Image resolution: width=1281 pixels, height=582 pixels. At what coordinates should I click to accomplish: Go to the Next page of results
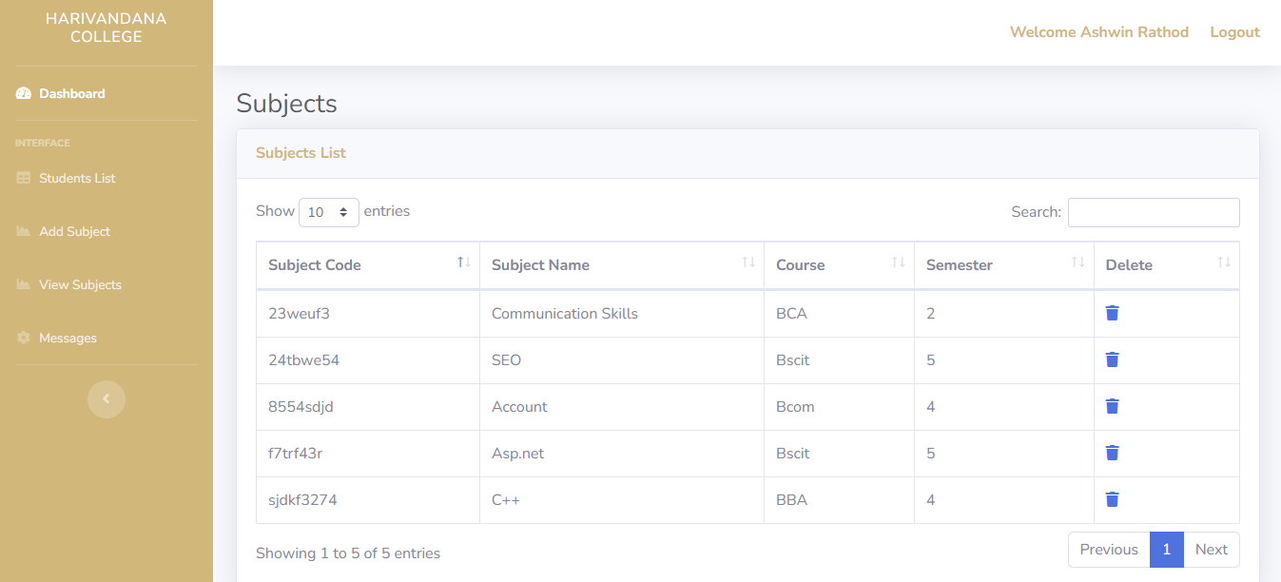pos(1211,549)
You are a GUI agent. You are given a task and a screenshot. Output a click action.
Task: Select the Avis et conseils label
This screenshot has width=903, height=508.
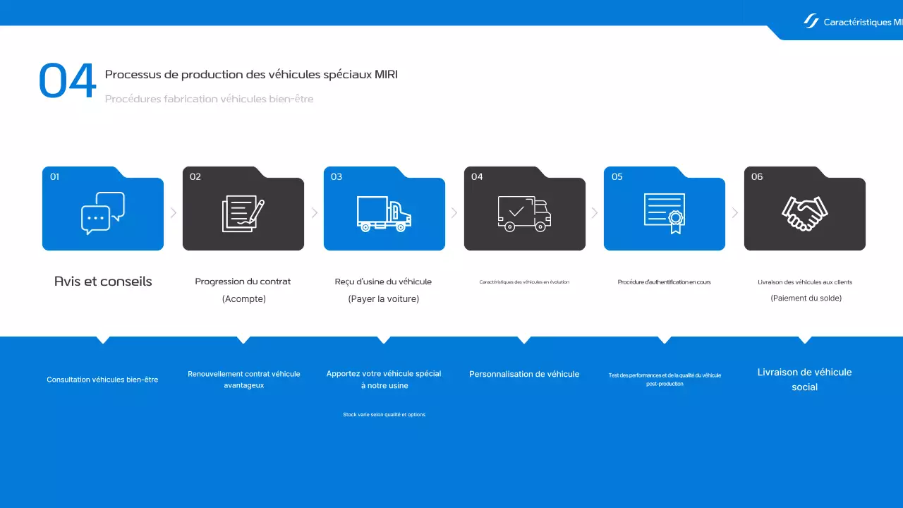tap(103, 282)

◇ ◇ ◇

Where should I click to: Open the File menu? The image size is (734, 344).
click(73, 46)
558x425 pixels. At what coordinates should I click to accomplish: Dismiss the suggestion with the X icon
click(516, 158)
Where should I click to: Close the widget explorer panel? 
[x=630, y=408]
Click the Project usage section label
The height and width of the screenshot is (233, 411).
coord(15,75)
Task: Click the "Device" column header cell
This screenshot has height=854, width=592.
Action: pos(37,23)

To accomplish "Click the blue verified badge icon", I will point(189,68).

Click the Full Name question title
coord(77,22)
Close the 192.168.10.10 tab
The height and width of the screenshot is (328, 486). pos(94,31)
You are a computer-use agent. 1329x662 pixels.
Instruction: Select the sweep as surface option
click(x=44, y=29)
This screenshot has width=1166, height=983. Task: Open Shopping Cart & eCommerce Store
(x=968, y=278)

◇ ◇ ◇

**WORK TO COMPLETE**
Reproduce word for word the material above, beginning with the line that contains "558x425 pixels. At" and ending with the line that contains "Task: Click the".

**SOLUTION FOR THIS EXERCISE**
558x425 pixels. At what coordinates should I click to accomplish: Dismiss the suggestion with the X icon
click(516, 158)
Where should I click to: Close the widget explorer panel? 
[x=630, y=408]
Click the Project usage section label
The height and width of the screenshot is (233, 411).
coord(15,75)
Task: Click the "Device" column header cell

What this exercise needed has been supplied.